Les chefs d’entreprises de la communauté économique de l’Afrique centrale (Cemac), tablent sur un horizon radieux dans le moyen terme. Selon une récente enquête de conjoncture réalisée par les services de la Banque des Etats de l’Afrique centrale (BEAC), ils anticipent une relative stabilité de l’activité économique au 3e trimestre 2022.
Cela, dans un contexte de perturbation des approvisionnements à l’international du fait de la guerre en Ukraine, d’atonie de la demande domestique et de risques environnementaux de plus en plus préoccupants.
Ainsi, le secteur primaire devrait être porté par les activités pétrolières, sylvicoles et, dans une moindre mesure, par la production agricole vivrière. Les cultures de rente devraient enregistrer des contreperformances au troisième trimestre 2022, en lien avec une demande internationale globalement atone.

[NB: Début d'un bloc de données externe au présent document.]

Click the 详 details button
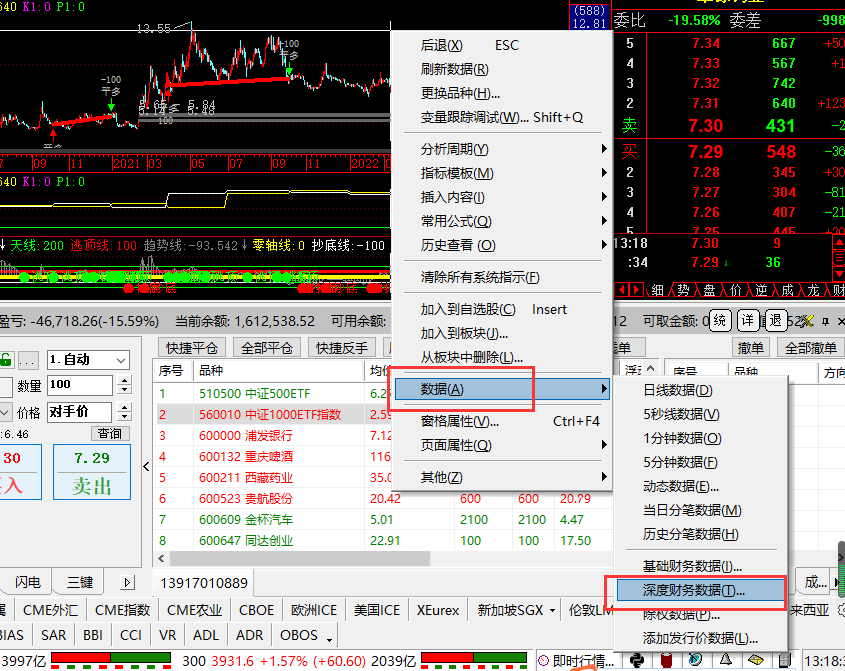 pos(748,321)
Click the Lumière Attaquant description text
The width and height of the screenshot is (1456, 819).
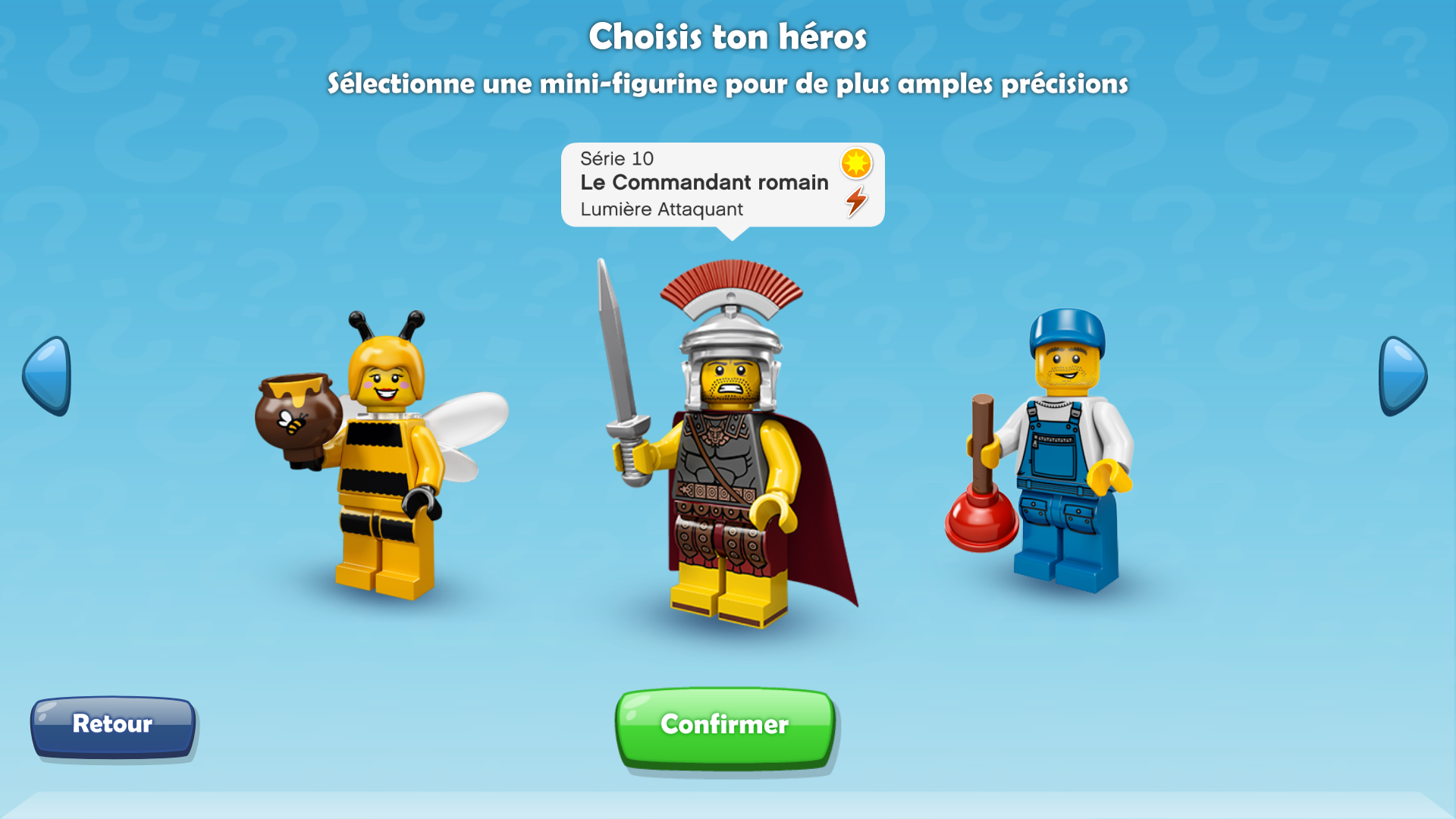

Quant au secteur secondaire, il afficherait une évolution morose, avec des industries brassicoles et meunières en berne et une filière BTP attentiste, seulement portée par une timide demande publique.
Et enfin s’agissant du secteur tertiaire, malgré un pessimisme dans le commerce, l’activité des télécommunications devrait demeurer solide et le transport gagnerait en dynamisme.